Hastanın yaşı ve kanser tedavisinin şekli ve süresi kanser tedavisi ve/veya sonrasında kısır kalma riskini belirleyen faktörlerdir. Yaş ilerledikçe doğal olarak yumurtalık rezervi de azalma gösterir. Genç yaşta ve rezervi daha fazla olan bir hastanın yumurtalık dokusunda kemoterapi tedavisi sonrası yumurta kalma şansı ileri yaşta ve rezervi daha az olan bir hastaya kıyasla daha fazla olacaktır.
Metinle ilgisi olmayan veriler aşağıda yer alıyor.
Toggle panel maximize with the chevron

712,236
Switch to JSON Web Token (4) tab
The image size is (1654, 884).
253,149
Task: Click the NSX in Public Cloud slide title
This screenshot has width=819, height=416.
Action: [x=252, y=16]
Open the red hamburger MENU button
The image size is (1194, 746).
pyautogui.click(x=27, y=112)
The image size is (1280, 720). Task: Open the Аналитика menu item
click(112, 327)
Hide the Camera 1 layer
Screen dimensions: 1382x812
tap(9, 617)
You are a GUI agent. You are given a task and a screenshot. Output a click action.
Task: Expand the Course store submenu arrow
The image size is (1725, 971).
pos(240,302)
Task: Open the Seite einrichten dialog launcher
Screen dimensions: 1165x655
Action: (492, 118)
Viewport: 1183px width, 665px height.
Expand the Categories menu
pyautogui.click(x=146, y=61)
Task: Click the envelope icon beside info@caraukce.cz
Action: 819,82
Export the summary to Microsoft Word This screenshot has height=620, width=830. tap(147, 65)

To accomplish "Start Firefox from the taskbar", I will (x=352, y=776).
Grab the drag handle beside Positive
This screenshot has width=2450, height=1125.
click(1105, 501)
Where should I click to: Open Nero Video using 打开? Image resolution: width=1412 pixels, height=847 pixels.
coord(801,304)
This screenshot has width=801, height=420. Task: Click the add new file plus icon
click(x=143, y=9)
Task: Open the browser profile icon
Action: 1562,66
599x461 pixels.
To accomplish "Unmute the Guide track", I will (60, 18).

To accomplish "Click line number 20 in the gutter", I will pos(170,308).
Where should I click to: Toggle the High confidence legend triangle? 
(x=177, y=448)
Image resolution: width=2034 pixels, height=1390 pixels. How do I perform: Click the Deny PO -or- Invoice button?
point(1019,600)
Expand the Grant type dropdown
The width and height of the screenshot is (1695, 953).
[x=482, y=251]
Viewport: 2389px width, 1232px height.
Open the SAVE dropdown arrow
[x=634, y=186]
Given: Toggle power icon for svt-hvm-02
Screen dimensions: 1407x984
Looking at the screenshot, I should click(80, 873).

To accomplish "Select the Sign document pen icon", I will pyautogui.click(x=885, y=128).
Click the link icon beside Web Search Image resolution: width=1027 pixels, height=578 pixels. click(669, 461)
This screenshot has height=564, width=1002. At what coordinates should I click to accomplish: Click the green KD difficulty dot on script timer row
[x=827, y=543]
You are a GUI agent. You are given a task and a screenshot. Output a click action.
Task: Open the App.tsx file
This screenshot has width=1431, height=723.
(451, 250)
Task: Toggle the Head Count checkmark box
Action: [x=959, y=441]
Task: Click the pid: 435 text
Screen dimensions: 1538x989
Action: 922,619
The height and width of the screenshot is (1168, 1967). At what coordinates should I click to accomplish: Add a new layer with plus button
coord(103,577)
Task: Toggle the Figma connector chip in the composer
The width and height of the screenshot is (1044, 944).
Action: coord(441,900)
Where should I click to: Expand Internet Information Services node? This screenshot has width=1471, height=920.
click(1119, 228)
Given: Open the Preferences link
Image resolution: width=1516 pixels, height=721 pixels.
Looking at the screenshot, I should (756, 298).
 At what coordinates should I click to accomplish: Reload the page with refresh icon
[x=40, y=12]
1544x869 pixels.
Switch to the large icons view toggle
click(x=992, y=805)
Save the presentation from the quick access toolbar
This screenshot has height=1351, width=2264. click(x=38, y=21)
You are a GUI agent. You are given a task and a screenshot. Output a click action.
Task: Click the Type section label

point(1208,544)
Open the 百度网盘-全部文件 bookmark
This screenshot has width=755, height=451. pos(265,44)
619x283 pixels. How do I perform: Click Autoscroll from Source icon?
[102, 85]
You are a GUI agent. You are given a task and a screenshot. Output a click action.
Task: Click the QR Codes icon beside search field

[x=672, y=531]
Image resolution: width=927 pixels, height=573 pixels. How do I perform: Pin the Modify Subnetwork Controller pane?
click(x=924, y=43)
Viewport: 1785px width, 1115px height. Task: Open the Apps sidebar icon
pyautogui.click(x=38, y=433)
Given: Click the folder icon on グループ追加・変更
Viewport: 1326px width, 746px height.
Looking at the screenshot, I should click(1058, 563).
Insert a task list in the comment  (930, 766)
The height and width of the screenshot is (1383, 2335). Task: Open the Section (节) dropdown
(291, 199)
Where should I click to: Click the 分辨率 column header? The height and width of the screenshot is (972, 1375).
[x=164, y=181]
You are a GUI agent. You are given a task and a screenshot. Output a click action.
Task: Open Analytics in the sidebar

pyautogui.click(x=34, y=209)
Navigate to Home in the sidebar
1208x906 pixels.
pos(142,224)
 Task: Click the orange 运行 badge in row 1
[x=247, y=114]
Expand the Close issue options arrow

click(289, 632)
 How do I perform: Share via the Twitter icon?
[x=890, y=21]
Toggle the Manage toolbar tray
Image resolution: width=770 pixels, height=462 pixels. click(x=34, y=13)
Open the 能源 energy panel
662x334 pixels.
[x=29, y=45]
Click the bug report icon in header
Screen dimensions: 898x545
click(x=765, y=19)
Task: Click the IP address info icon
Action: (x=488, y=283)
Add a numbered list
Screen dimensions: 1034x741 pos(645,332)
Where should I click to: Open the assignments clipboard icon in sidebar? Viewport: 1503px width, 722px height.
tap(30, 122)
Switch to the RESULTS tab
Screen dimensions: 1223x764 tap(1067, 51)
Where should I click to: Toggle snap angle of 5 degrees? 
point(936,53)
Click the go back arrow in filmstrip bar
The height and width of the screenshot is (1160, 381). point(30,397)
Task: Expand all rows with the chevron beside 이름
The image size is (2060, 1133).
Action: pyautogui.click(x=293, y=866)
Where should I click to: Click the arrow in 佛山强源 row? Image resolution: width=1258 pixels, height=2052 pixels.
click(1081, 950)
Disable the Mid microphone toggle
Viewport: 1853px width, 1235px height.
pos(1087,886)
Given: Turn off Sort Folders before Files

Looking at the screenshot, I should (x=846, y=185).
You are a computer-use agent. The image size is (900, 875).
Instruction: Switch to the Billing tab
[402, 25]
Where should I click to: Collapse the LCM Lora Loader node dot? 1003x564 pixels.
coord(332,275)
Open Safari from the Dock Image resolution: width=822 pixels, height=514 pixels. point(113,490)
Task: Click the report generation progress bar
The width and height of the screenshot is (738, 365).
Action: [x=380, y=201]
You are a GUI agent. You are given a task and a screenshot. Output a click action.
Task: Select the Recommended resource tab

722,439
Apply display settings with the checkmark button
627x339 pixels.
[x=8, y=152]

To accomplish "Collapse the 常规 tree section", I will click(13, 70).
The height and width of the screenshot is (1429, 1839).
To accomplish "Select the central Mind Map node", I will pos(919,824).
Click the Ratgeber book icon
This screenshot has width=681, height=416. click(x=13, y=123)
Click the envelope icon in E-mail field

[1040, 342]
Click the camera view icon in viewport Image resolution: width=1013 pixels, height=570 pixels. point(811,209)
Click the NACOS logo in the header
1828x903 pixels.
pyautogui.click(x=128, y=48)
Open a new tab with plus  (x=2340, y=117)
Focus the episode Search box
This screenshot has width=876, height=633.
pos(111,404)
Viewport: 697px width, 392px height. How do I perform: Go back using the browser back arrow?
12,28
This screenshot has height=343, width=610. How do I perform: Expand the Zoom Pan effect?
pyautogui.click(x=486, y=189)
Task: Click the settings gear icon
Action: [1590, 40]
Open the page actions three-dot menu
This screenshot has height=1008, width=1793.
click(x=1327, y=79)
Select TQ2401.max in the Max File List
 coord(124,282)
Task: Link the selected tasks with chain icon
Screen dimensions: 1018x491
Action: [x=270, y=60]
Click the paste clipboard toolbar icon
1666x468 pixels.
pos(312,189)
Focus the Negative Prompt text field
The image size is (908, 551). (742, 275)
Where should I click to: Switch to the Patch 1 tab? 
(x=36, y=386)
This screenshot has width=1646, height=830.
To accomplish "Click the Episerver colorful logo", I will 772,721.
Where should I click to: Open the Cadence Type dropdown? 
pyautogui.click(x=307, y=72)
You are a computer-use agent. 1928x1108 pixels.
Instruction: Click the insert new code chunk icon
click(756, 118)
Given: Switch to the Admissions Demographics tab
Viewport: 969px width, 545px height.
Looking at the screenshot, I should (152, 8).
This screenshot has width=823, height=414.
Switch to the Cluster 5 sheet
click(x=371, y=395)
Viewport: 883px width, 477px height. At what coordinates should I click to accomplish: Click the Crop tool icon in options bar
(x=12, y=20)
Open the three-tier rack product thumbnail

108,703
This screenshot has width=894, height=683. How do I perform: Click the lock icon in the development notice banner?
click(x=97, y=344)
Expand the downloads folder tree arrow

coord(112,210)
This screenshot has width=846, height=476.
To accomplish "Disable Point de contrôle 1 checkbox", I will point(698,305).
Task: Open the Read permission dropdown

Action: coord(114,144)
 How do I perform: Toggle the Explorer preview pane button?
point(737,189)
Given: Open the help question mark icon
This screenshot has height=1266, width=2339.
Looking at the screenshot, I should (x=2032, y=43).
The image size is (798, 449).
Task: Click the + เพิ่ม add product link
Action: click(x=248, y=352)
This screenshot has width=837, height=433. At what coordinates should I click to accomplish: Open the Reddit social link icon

Başka bir deyişle hasta ne kadar genç ise tedavi sonrası erken menopoz ve kısırlık riski de o oranda az olacaktır. Tedavinin şekli ve süresi kanser tedavisi sonrası kısırlık riskini belirleyici bir diğer faktördür.

Koruyucu önlemler alınmalı

Tedaviye başlamadan önce doğurganlığı koruyucu işlemlerin yapılması büyük önem taşımaktadır. Embriyo dondurma, yumurta hücresi dondurma (oosit) ) ve yumurta dokusu dondurma kanser tedavisine bağlı kısırlıktan korunmanın 3 yoludur.

• Embriyo dondurma sadece evli hastalarda uygulanabilir. İşlem bir tüp bebek tedavisidir. Kısırlıktan korunmada en başarılı yöntemdir, zira dondurulup çözülen embriyo başına gebelik oranları %30 düzeyindedir.

• Evli olmayan erişkin hastalar yumurta hücresi dondurma (oosit) işlemi düşünülmesi gereken bir seçenektir. İşlem aynı embriyo dondurmada olduğu gibidir. Tek fark yumurta toplama işleminden sonrasıdır. Embriyo dondurmada sperm ile döllenip saklanan yumurtalar burada döllenmeden dondurulmaktadır. Ne var ki işlemin başarı oranı embriyo dondurmadan daha düşük olup, dondurulup çözülen oosit başına canlı gebelik oranı %10-15'tir.

• Embriyo ve oosit dondurma için zamanı olmayan veya tıbbi olarak buna engel bir durumu olan hastalar ile çocuk çağı kanser hastalarında düşünülmesi gereken bir seçenektir. İşlem diğerlerinden farklı olarak ameliyat gerektirir. Genellikle kapalı ameliyat olarak bilinen laparoskopi ile girilerek yumurtalıklardan bir veya her ikisi alınarak küçük parçalar halinde dondurulmaktadır. Yumurtalık dokusu dondurma hala deneysel bir işlem olarak kabul edilmektedir, zira gerçek başarı oranı henüz bilinmese de diğer iki işlemden daha düşüktür.